Optimal control of the COVID-19 pandemic: controlled sanitary deconfinement in Portugal

Abstract

The COVID-19 pandemic has forced policy makers to decree urgent confinements to stop a rapid and massive contagion. However, after that stage, societies are being forced to find an equilibrium between the need to reduce contagion rates and the need to reopen their economies. The experience hitherto lived has provided data on the evolution of the pandemic, in particular the population dynamics as a result of the public health measures enacted. This allows the formulation of forecasting mathematical models to anticipate the consequences of political decisions. Here we propose a model to do so and apply it to the case of Portugal.

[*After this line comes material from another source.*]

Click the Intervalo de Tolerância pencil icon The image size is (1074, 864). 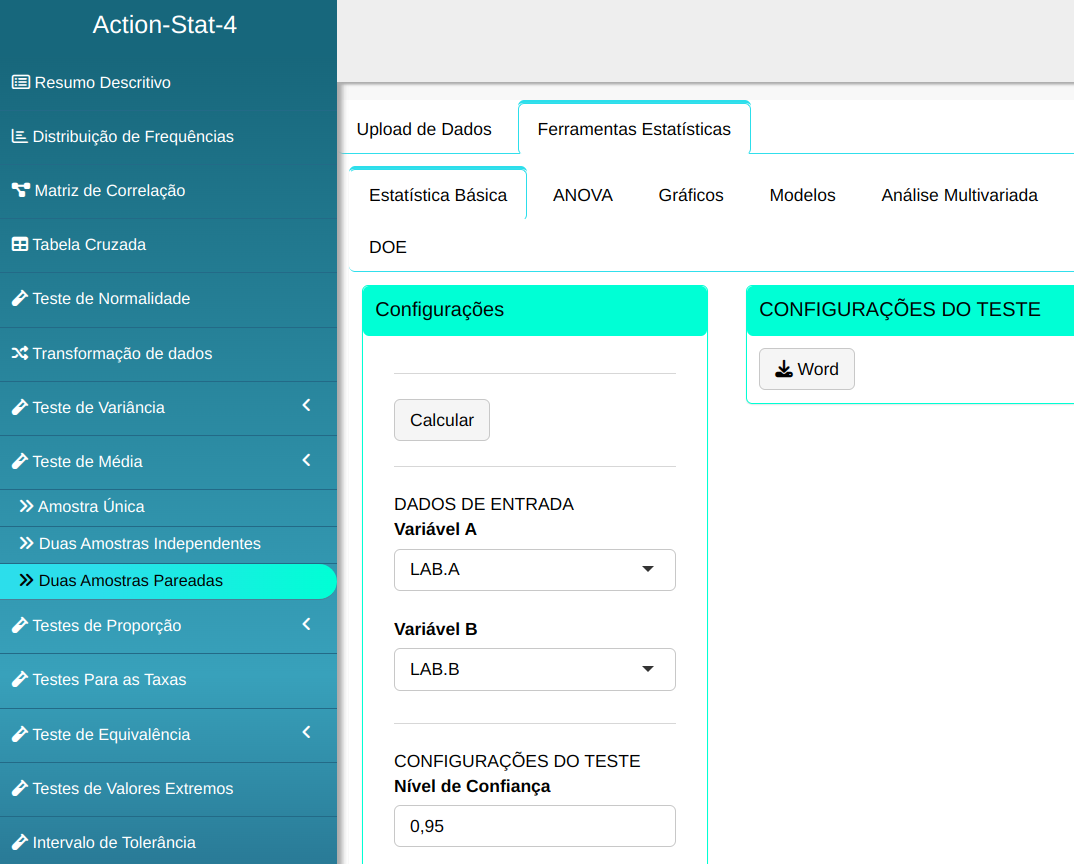(19, 842)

With a mathematical deterministic model, described by a system of ordinary differential equations, we fit the real evolution of COVID-19 in this country. After identification of the population readiness to follow social restrictions, by analyzing the social media, we incorporate this effect in a version of the model that allow us to check different scenarios. This is realized by considering a Monte Carlo discrete version of the previous model coupled via a complex network. Then, we apply optimal control theory to maximize the number of people returning to "normal life" and minimizing the number of active infected individuals with minimal economical costs while warranting a low level of hospitalizations. This work allows testing various scenarios of pandemic management (closure of sectors of the economy, partial/total compliance with protection measures by citizens, number of beds in intensive care units, etc.), ensuring the responsiveness of the health system, thus being a public health decision support tool.

Figure 1

Fraction of confirmed active cases per day in Portugal. Red line: from March 2 to May 17, 2020. Yellow line: from May 17 to June 9, 2020. Green line: from June 9 to July 29, 2020. The drastic jump down in the real data (black points) corresponds to the day when the Portuguese authorities announced 9844 recovered individuals on May 24.

Figure 2

Probability distribution ($\mathbf{P}(\mathbf{u})$) for each opinion ($\mathbf{u}$). The opinion ranges from zero to one, zero meaning no intention to follow the government policies while one means complete adhesion to this policy. The blue values correspond to the Portuguese situation in April 2020 while the yellow ones are for the situation in July 2020.

Figure 3

Evolution of the number of infected individuals (normalized by the total population) with time. (a) Red crosses correspond to the experimental recordings while the blue line is the fit of the SAIRP model with opinion. The bluish shadow marks the uncertainty of the model. (b) Blue line is the fit of the SAIRP model coupled with the opinion distribution, corresponding to April 2020, and the yellow line is the evolution of the model coupled with the state of social opinion as in July 2020.

Figure 4

Active infected individuals: comparison of the solution of the SAIRP model with the optimal control problem. Linear and quadratic fit for the time where there is no transfer from P to S, in terms of $u_{max}\in [0.05;0.95]$ under the constraints $I⩽0.60\times I_{max}$ and $I⩽2/3\times I_{max}$. (a) Fraction of active infected individuals. (b) Control u satisfying the constraint $I(t)⩽0.60\times I_{max}$. (c) Linear fit for the time with no transfer from P to S for $0<u_{max}⩽0.5$. (d) Quadratic fit for the time with no transfer from P to S for $0<u_{max}⩽0.95$.

Figure 5

Number of hospital beds occupation for the optimal control solutions. (a) Number of hospital beds for $u_{max}\in \{0.05,0.10,0.15,0.20\}$ subject to $I(t)⩽0.60\times I_{max}$ varying between 5% and 15% of the number of infected individuals. (b) Number of hospital beds for $u_{max}\in \{0.05,0.10,0.15,0.20,0.25\}$ under the state constraint $I(t)⩽0.60\times I_{max}$, representing between 5% and 15% of the number of active infected individuals. (c) ICU hospital bed occupancy for $u_{max}\in \{0.05,0.10,0.15,0.20,0.25\}$ under the state constraint $I(t)⩽0.60\times I_{max}$. The ICU beds occupation represents between 1.5% and 3% of the number of active infected individuals.